Les chemins de la liberté (The way back, Peter Weir, 2010)

De la Sibérie à l’Inde, l’incroyable cavale de six hommes évadés d’un goulag.

Ce qui reste d’abord en mémoire à la sortie de la projection, ce sont ces images grandioses censées représenter le désert de Gobi, les pentes de l’Himalaya et les lacs gelés de Russie (même si tournées en Inde, en Bulgarie et au Maroc) qui font des Chemins de la liberté un des films les plus dépaysants qui soient. Le dépaysement fut un des premiers pouvoirs du cinéma et c’est un pouvoir quelque peu oublié à l’heure du cinéma numérique. C’est une joie simple, méprisée des critiques se prenant au sérieux qui auront beau jeu de moquer le film « sponsorisé par National Geographic »…Et pourtant… si aujourd’hui j’aime profondément des chefs d’oeuvre aussi divers que La captive aux yeux clairs, Capitaine de Castille ou Le fleuve, c’est que chacun à sa façon a su m’immerger dans une contrée parfaitement étrangère à mon quotidien. Le temps de projection équivalait alors à un voyage par procuration. Vous me rétorquerez qu’à ce compte-là, les documentaires sur le Serengeti projetés en Imax à la Géode sont des chefs d’oeuvre absolus du cinéma. Certes j’ai beaucoup d’estime et une certaine tendresse pour ces films mais ce qui rend Les chemins de la liberté supérieur, c’est qu’il raconte une histoire selon la vision d’un auteur: Peter Weir.

Ici, le voyage par procuration n’interfère pas avec la narration: il en est l’expression puisque le film relate un extraordinaire périple. Comme le montrent les nombreux plans d’ensemble avec les personnages harmonieusement intégrés au décor, l’humain est au centre de la mise en scène de Peter Weir. L’Australien a beau chanter, grâce notamment à sa maîtrise toute classique du Cinémascope, la beauté et l’immensité de la Nature, jamais il ne ravale l’homme au rang d’un brin d’herbe (ce qui le différencie de Terrence Malick).

C’est que Les chemins de la liberté est un film humaniste au sens classique -et pour ainsi dire désuet- du terme.
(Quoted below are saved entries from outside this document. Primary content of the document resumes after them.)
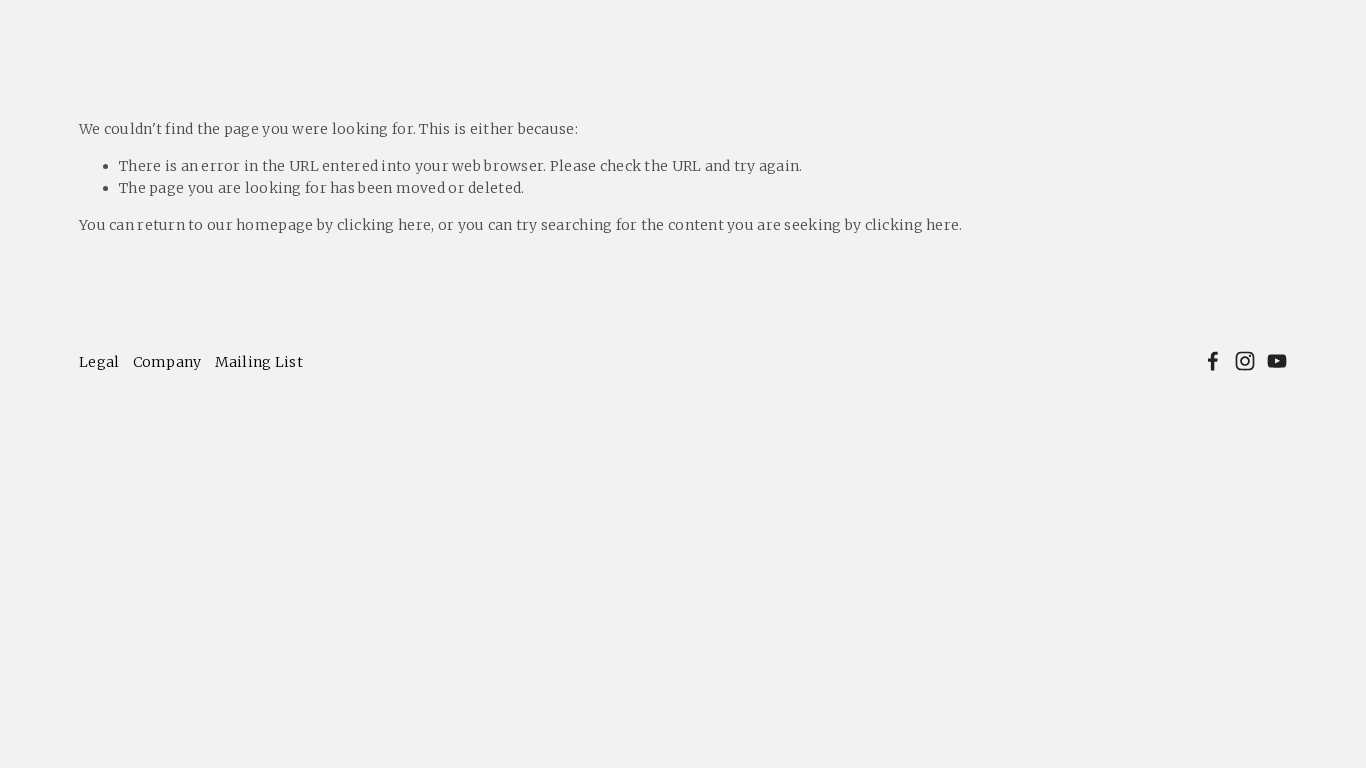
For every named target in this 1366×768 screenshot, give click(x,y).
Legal (99, 362)
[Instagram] (1245, 361)
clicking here (384, 225)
Il célèbre les capacités physiques, intellectuelles et morales de l’homme lui permettant de survivre dans les environnements les plus inhospitaliers qui soient. Peter Weir montre les comportements bestiaux des évadés littéralement affamés mais aussi les gestes de solidarité les plus inattendus. Le discours n’est pas niais car aucun aspect de la réalité ne semble éludé pour le soutenir.

Le scénario ne s’éloigne guère de son axe principal qui est la survie des évadés et la caractérisation psychologique de ces derniers est très ténue. Elle n’en est pas moins juste. Un plan, une scène, une idée suffisent au cinéaste pour exprimer la vérité profonde d’un personnage. Je pense à ce sublime plan où, à bout de forces, l’un des hommes prend la jeune fille tombée dans ses bras. Il n’en faut pas plus au metteur en scène pour suggérer tout l’amour qui unit ces deux protagonistes. La scène où l’évadé joué par Colin Farrell déclare son adoration pour Staline montre que le classicisme du film -vous l’aurez compris, Les chemins de la liberté est un parangon de classicisme, Peter Weir s’impose ici en héritier de David Lean-  n’a rien de convenu.

Bref, malgré une musique médiocre qui insuffle parfois aux images un côté new-age malvenu ainsi qu’une fin quelque peu expédiée,  Les chemins de la liberté est un grand film d’aventures: simple, beau et ample. Magnifiquement anachronique,  il va probablement se faire détruire par l’essentiel de la critique.